Восстания военных поселян в 1817-1831 гг. - страница 8
Волнение, возникшее в Чугуеве, докатилось до Харькова, где по случаю ярмарки собралось много народа. Это грозило еще большим распространением мятежа, но генералу Лисаневичу удалось стянуть войска, окружить мятежников и подавить мятеж. 1 104 человека из Чугуевского и 899 из Таганрогского полков были арестованы. Из них 313 чел. были преданы военному суду, который приговорил 275 чел. «к лишению живота», т. е. жизни. Граф Аракчеев отменил смертную казнь, но придумал наказание более жестокое: пропустить каждого через тысячу человек по двенадцать раз. Он велел начать экзекуцию с сорока человек, считавшихся наиболее виновными.
Мятежникам было объявлено, что они будут освобождены от наказания, если раскаются. Но они отвергли это предложение. Родители осужденных заклинали своих сыновей не просить помилования.
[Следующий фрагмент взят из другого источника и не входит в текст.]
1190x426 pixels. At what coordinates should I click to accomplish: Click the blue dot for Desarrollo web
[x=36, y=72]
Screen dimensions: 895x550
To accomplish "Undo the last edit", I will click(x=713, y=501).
Страшная бойня была произведена 18 августа в городе Чугуеве, куда по приказанию Аракчеева были собраны все арестованные любоваться предстоящим зрелищем.
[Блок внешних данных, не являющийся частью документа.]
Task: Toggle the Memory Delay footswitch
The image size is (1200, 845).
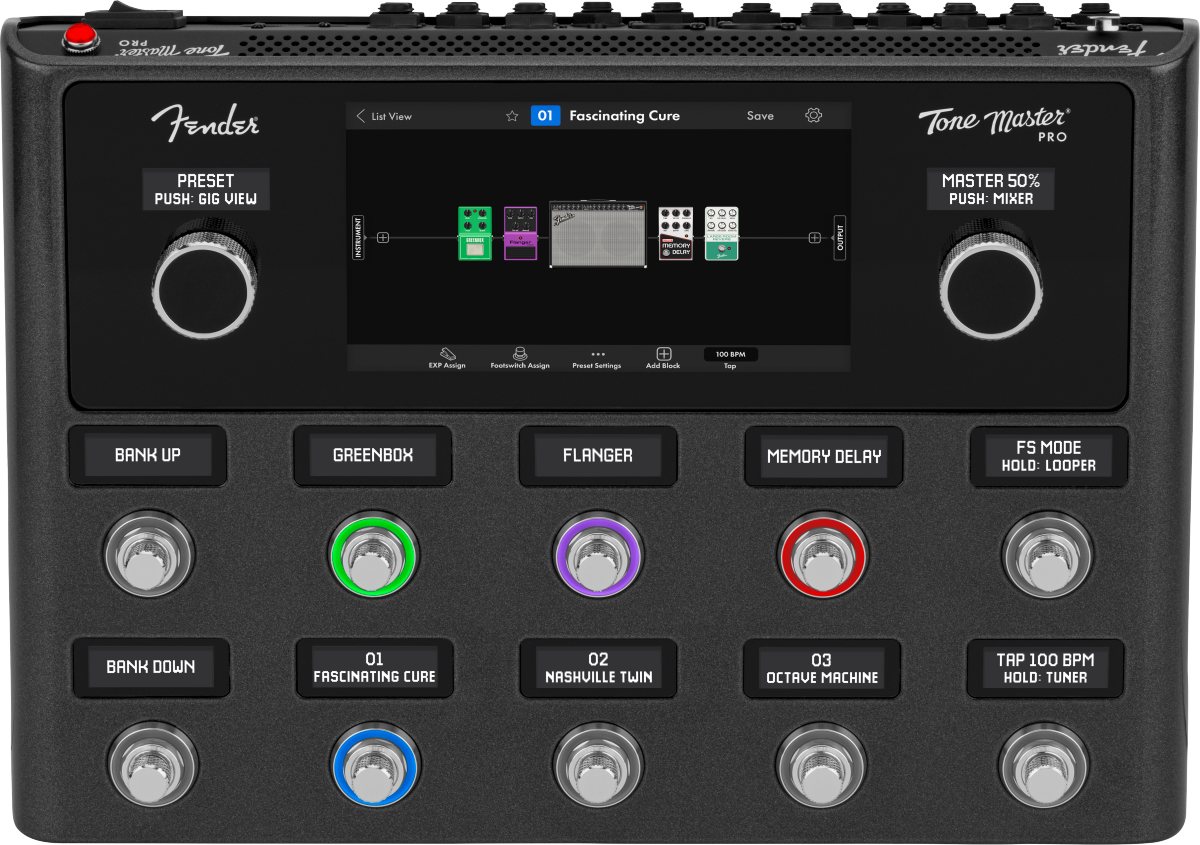Action: (x=823, y=558)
Бунтовщики вели себя героями. Сломить их упорство не удалось: они умирали на глазах отцов и матерей, но не просили помилования. Аракчеев писал императору Александру: «Ожесточение преступников было до такой степени, что из 40 человек только трое, раскаявшись в своем преступлении, просили помилования — они на месте же прощены, а прочие 37 человек наказаны. Но сие наказание не подействовало на остальных арестантов, при оном бывших, хотя оно было строго и примерно. По окончании сего наказания спрошены были все наказанные арестанты, каются ли они в своем преступлении и прекратят ли свое буйство. Но как они единогласно сие отвергли, то…» — и начались новые истязания. 20 человек были забиты палками на месте, прочие 17 остались калеками на всю жизнь.
Кроме наказанных шпицрутенами, 400 чел. были отправлены на службу в Оренбург и в 3-ю Уланскую дивизию. 29 женщин, участвовавших в восстании, после наказания розгами были также отправлены в Оренбург.
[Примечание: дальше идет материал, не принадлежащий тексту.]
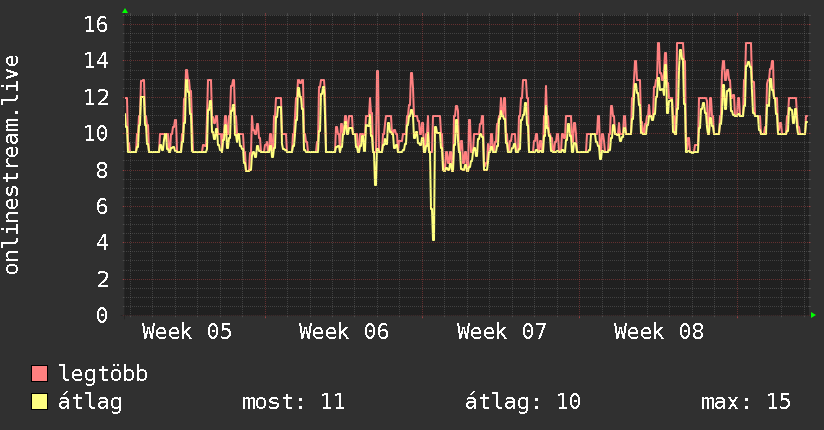This screenshot has height=430, width=824.
Task: Click the green arrow at x-axis end
Action: coord(813,315)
Адъютант генерала Лисаневича штаб-ротмистр Тареев, причастный к восстанию, был лишен чинов и знаков отличия, разжалован в солдаты без выслуги и отправлен в одну из крепостей Оренбургской губернии.
По поводу зверской чугуевской бойни Александр I писал Аракчееву: «С одной стороны, мог я в надлежащей силе ценить все, что твоя чувствительная душа должна была терпеть в тех обстоятельствах, в которых ты находишься. С другой стороны, я умею также и ценить благоразумие, с коим ты действовал в сих важных происшествиях. Благодарю тебя искренне от чистого сердца за все твои труды». Письмо звучит издевательством: писать о чувствительной душе Аркачеева мог только Александр I.
Волнения в военных поселениях происходили в последующие годы. Так, в 1824 г. снова на юге, в селении Зыбкове, взбунтовались старообрядцы, не желавшие «идти под бритье». Свыше ста человек были наказаны розгами.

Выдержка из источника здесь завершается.